Between this corner and the Bowery, Bleecker Street is like a river running into swamp, block after block with no definable character. It is neither market nor tenement nor warehouse district, but a nondescript mixture of these, with a few grimy luncheonettes and some slum lofts thrown in: a vacuum. A walk down this end of Bleecker is an exercise in induced despair, emotional slumming. The cityscape here is so desolate that it becomes surreal. You feel that behind the brick building fronts there is nothing but emptiness, fixtures connecting nothing to nothing, stairs leading up to doors that open onto a void. At Crosby you come to the Bayard Building, the only work of Louis Sullivan that is left in New York. The façade, particularly in this setting, is magnificent. Beyond it, a two-minute walk will put you on the Bowery, where nothing ever changes.

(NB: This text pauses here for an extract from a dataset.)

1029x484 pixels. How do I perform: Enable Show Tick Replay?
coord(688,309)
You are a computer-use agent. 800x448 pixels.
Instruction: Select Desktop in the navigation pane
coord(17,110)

By the press, the politicians, the police and the populace, Bleecker Street has been called practically everything: a “hotbed of incipient violence,” a slum, a honkytonk, a refuge for homosexuals and/or miscegenists, a hangout for beatniks and commies and dope fiends, a shameless tourist trap. But whatever it may or may not be, whatever strange flavors outsiders bring to it, Bleecker is primarily, prevailingly Italian.
There is an old blind man who sits in the afternoons near the corner at Sixth Avenue. He told me once that he has never left Naples. He sits close enough to the Hudson to smell the harbor, and all around him are the aromas of new produce, olive oil, fennel, roasting coffee and freshly killed meat. At least as much Italian is being spoken as English.
Bleecker Street days are not much like Bleecker Street nights. Afternoons are taken up by the business of the neighborhood: the schooling and recreation of children, the purchase of groceries, the delivery of commodities to fifty shops and stalls up and down the street. Whatever social life the older residents have is conducted on these sidewalks during daylight hours, when the sidewalks are still theirs.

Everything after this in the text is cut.